**Passage shown:**
Sum of All Ring Products is Associative

Theorem

Let $\struct {R, +, \circ}$ be a ring.

Let $\struct {S, +}, \struct {T, +}, \struct {U, +}$ be additive subgroups of $\struct {R, +, \circ}$.

Let $S T$ be defined as:

$\ds S T = \set {\sum_{i \mathop = 1}^n s_i \circ t_i: s_1 \in S, t_i \in T, i \in \closedint 1 n}$

Then:

$\paren {S T} U = S \paren {T U}$

We have by definition that $S T$ is made up of all finite sums of elements of the form $s \circ t$ where $s \in S, t \in T$.

Therefore, so are $\paren {S T} U$ and $S \paren {T U}$.

Let $z \in \paren {S T} U$.

Then $z$ is a finite sum of elements in the form $x \circ u$ where $x \in ST$ and $u \in U$.

So $x$ is a finite sum of elements in the form $s \circ t$ where $s \in S, t \in T$.

Therefore $z$ is a finite sum of elements in the form $\paren {s \circ t} \circ u$ where $s \in S, t \in T, u \in U$.

**Given information:**

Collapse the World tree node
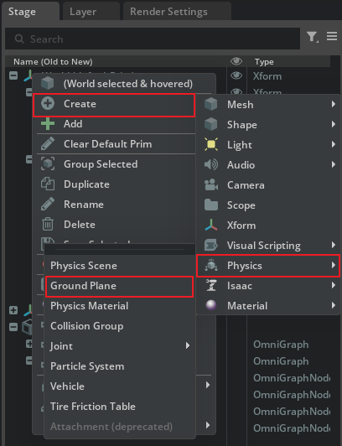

**Direction 1:**
Answer these about the ring-products proof:
(a) What are $\struct {S, +}$, $\struct {T, +}$ and $\struct {U, +}$ taken to be?
(b) What equation does the theorem state?
(c) When $z \in \paren {S T} U$, $z$ is first described as a finite sum of elements of what form?
**Direction 2:**
Write the next part of the ring-products proof, picking up after its last sentence.
The material isn't needed for any of this.

**Written answer 1:**
(a) Additive subgroups of $\struct {R, +, \circ}$.
(b) $\paren {S T} U = S \paren {T U}$
(c) Elements of the form $x \circ u$, where $x \in ST$ and $u \in U$.

**Written answer 2:**
As $\struct {R, +, \circ}$ is a ring, $\circ$ is associative.

So $z$ is a finite sum of elements in the form $s \circ \paren {t \circ u}$ where $s \in S, t \in T, u \in U$.

So these elements all belong to $S \paren {T U}$.

Since $S \paren {T U}$ is closed under addition, $z \in S \paren {T U}$.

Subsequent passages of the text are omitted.